┌────────

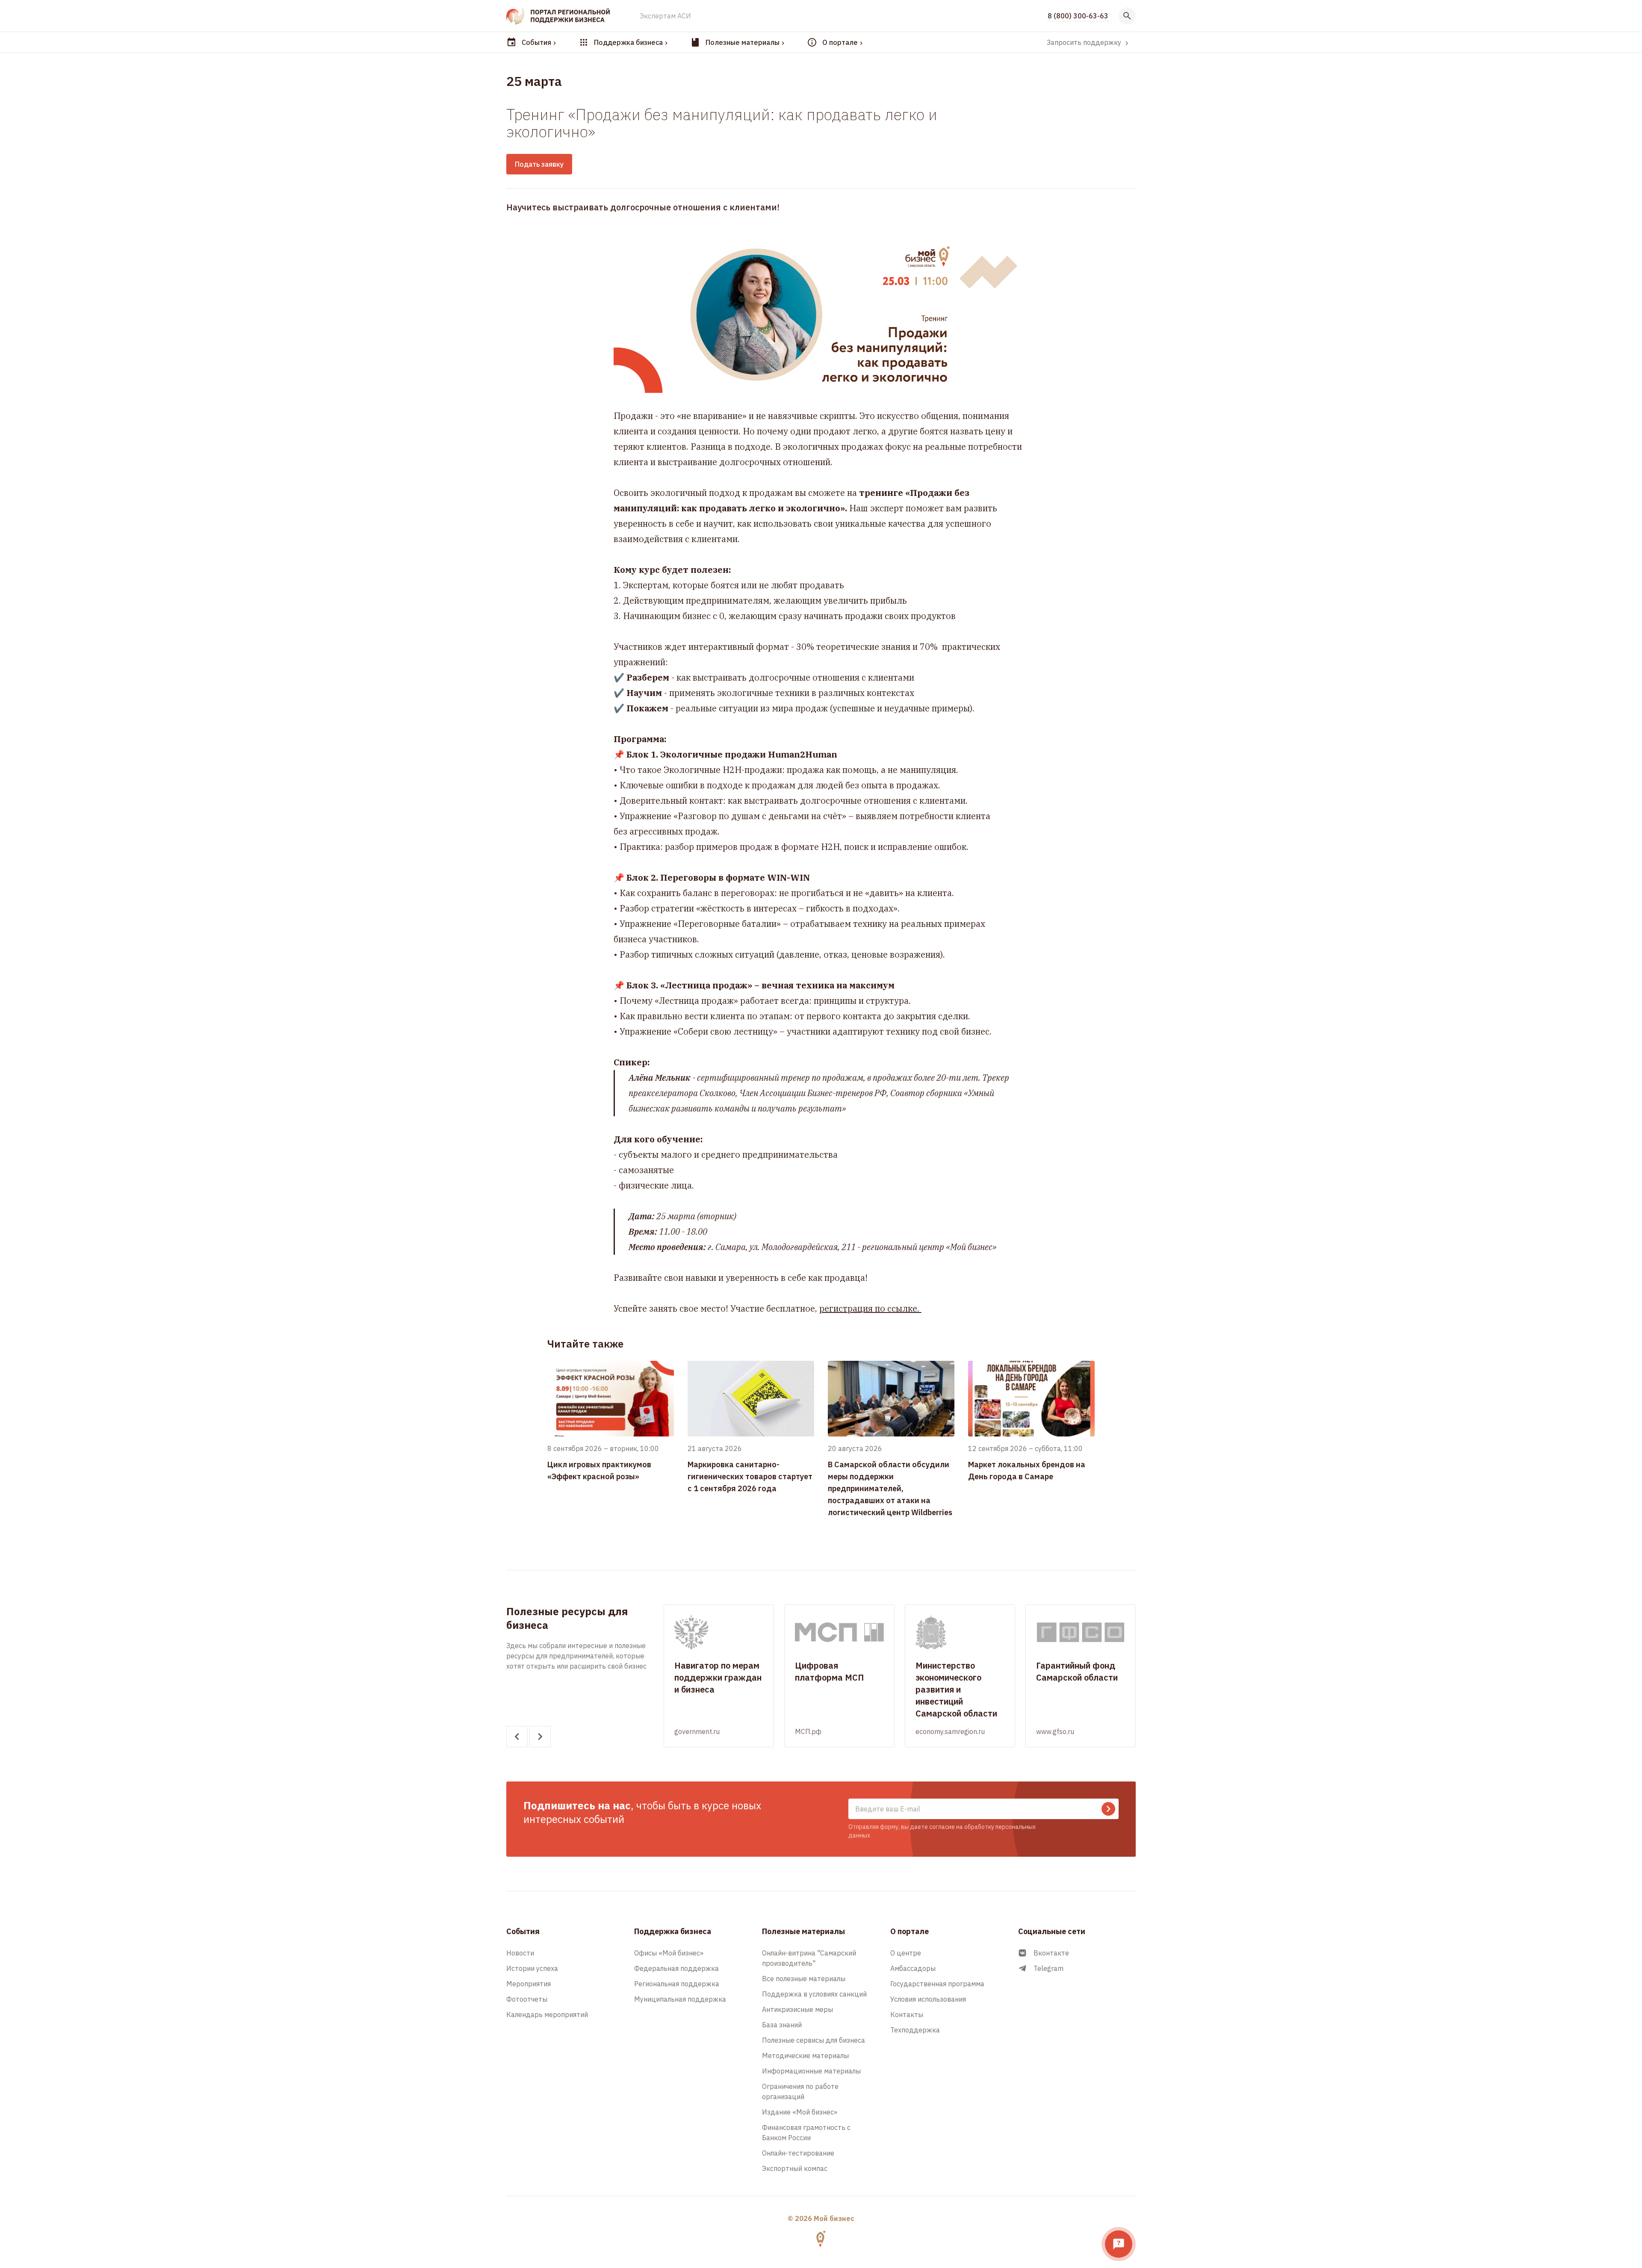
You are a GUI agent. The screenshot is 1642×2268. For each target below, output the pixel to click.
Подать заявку (539, 164)
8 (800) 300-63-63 (1078, 16)
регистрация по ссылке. (870, 1308)
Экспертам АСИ (665, 16)
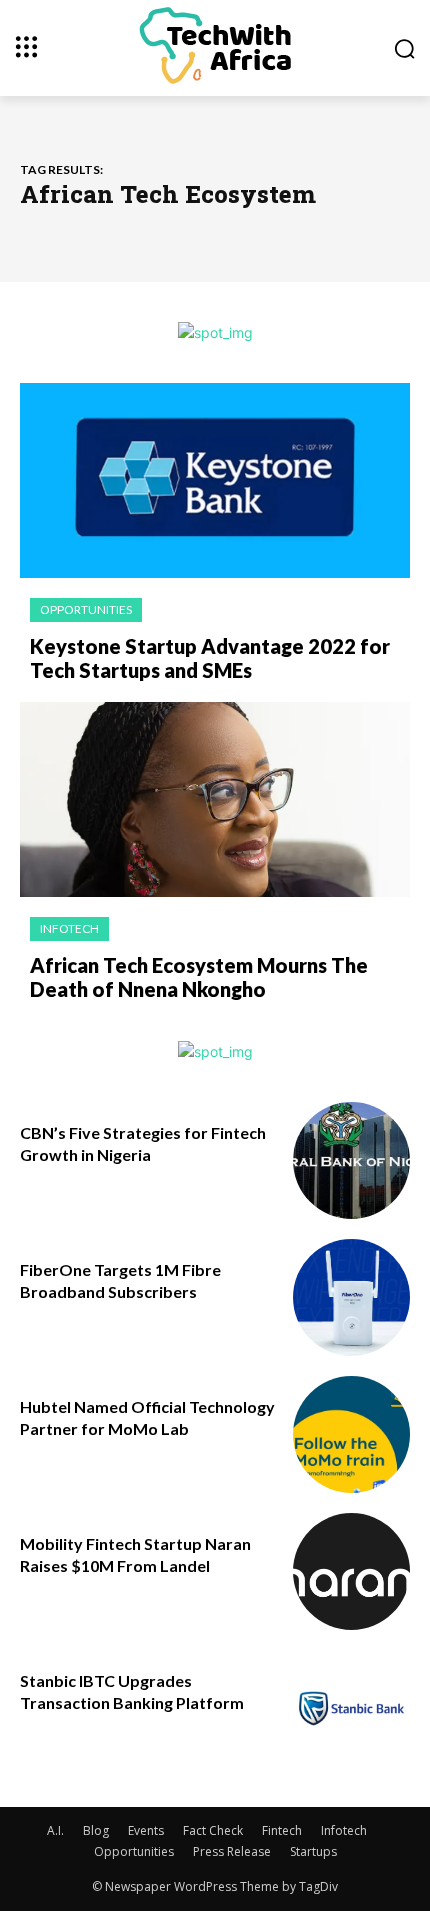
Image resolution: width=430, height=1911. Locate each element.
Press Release (232, 1851)
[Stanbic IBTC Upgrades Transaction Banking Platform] (351, 1708)
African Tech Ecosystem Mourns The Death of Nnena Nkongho (199, 977)
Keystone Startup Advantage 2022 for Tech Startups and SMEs (210, 658)
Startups (313, 1851)
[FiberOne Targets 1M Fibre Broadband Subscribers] (351, 1297)
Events (146, 1830)
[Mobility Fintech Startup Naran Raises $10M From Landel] (351, 1571)
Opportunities (86, 609)
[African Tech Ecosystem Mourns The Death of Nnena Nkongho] (215, 799)
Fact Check (213, 1830)
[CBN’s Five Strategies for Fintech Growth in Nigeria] (351, 1160)
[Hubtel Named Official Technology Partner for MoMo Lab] (351, 1434)
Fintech (282, 1830)
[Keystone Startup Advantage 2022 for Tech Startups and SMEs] (215, 480)
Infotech (69, 928)
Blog (96, 1830)
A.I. (55, 1830)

└────────

● **EXERCISE BRIEF**: Bring together all lines in the records where the word "Keystone" is found.

● **SOLUTION FOR THIS PROBLEM**:
Keystone Startup Advantage 2022 for Tech Startups and SMEs (210, 658)
[Keystone Startup Advantage 2022 for Tech Startups and SMEs] (215, 480)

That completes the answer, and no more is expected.